La palabra "te extraño" me golpeó como una bofetada.
Ayer estaba en una cama con otra.
Hoy me extraña.
Sentí la bilis subir por mi garganta.
Tuve que taparme la boca para no vomitar sobre la alfombra de seda.
Me miré en el espejo del vestidor.
Estaba pálida. Mis ojos brillaban con una mezcla de terror y odio.
—Estoy aquí, Khalid —respondí.
Mi voz sonó normal.
Me sorprendió lo fácil que fue mentir.
—Solo estaba... buscando un pendiente.
Él apareció en el umbral.
Tenía una toalla blanca atada a la cintura. Gotas de agua brillaban en sus pectorales anchos.
Era hermoso. Como una estatua griega tallada en obsidiana.
Y estaba podrido por dentro.
Sonrió al verme.
—Déjalo —dijo, extendiendo la mano hacia mí—. Te compraré otros nuevos mañana.
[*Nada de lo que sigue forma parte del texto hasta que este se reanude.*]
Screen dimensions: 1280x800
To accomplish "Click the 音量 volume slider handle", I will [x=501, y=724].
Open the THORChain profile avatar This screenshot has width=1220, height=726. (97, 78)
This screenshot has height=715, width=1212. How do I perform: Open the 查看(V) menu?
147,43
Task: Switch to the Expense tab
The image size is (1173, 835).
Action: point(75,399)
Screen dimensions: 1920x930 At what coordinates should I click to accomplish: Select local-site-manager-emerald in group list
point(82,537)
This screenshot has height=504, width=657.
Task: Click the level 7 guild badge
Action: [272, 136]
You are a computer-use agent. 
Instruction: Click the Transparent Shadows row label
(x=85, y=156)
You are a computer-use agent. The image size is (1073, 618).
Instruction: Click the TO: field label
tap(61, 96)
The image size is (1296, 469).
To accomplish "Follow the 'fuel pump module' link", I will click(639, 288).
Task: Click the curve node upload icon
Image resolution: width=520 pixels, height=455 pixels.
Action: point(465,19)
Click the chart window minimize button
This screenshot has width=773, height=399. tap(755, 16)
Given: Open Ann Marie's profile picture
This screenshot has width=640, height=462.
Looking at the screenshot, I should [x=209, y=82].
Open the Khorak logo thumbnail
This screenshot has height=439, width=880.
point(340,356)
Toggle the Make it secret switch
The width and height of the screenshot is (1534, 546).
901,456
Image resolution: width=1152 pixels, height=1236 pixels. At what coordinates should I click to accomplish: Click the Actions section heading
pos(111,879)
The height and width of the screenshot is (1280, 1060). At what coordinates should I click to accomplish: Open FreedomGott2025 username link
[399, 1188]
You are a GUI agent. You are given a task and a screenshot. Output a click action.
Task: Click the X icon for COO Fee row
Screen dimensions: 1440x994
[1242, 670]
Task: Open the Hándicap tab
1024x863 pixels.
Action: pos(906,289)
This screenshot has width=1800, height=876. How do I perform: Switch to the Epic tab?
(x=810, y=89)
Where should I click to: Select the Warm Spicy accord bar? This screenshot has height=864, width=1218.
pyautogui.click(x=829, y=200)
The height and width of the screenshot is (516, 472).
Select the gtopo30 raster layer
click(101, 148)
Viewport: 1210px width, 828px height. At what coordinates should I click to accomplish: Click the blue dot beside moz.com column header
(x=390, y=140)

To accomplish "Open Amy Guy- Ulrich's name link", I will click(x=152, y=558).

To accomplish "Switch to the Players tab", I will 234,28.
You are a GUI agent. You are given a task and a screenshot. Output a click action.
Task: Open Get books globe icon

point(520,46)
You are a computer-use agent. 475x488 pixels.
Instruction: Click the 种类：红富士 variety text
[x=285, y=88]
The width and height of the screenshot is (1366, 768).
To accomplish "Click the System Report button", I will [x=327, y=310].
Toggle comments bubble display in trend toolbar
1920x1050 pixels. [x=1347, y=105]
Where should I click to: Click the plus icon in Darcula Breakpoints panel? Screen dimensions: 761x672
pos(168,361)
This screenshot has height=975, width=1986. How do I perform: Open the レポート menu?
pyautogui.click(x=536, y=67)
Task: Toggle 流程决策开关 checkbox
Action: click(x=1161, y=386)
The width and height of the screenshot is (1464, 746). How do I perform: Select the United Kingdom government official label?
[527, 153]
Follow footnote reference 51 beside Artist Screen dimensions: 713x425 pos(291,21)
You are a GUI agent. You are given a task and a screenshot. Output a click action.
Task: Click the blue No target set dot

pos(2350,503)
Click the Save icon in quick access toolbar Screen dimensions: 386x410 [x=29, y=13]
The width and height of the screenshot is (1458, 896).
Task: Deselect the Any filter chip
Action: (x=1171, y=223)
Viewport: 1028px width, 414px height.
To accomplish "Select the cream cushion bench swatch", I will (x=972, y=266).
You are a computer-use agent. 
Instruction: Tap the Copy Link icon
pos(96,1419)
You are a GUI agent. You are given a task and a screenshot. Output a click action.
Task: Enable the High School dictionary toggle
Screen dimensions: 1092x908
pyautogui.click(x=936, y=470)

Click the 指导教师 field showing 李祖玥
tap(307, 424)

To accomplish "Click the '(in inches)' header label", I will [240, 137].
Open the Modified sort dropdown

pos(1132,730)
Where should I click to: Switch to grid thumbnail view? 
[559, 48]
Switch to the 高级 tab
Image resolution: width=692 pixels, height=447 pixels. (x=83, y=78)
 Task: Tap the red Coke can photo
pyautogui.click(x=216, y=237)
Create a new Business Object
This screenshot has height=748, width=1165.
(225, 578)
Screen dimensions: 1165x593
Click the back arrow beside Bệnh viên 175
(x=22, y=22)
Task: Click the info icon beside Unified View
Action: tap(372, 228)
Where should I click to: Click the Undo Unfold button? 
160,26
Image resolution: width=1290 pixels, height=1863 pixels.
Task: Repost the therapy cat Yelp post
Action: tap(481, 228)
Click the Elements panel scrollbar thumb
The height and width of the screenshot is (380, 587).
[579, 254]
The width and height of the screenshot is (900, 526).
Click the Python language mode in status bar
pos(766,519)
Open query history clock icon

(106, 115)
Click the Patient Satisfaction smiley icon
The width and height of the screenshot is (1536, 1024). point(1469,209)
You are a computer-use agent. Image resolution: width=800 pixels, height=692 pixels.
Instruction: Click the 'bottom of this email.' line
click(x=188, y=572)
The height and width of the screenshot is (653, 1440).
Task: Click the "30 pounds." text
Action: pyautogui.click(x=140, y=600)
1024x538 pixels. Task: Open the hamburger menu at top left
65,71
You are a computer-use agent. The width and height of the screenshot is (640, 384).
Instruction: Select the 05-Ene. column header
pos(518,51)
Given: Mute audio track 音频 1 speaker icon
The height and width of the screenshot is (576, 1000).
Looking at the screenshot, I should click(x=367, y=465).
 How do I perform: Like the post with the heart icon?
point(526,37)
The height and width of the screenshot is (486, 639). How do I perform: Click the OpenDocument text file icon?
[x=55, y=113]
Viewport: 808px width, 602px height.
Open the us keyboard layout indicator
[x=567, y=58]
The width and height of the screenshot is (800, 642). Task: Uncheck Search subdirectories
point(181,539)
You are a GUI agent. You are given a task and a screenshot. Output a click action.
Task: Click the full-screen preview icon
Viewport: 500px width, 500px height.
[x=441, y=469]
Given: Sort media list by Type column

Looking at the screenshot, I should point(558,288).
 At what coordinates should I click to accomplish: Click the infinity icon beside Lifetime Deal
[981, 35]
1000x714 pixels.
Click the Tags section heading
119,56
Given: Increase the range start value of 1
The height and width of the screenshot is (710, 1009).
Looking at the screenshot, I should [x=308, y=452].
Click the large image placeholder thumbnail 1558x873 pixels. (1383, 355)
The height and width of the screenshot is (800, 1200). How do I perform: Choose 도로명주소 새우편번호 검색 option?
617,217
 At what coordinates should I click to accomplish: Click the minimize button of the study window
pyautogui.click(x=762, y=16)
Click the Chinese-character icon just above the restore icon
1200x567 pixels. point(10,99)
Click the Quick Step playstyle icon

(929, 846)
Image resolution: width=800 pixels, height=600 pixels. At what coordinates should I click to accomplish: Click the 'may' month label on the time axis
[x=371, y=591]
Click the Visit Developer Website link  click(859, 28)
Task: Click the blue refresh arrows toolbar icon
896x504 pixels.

Ven aquí.
Me quedé quieta.
Mirando su mano extendida.
La misma mano que había pagado la cuenta del hotel.
La misma mano que había tocado a otra mujer hace menos de veinticuatro horas.
Y ahora quería tocarme a mí.
—Ven —repitió, bajando la voz a ese tono ronco que solía derretirme.
Di un paso hacia él.
No porque quisiera.
Sino porque la guerra acababa de empezar.
Y el primer movimiento era no dejarle saber que yo ya tenía un arma.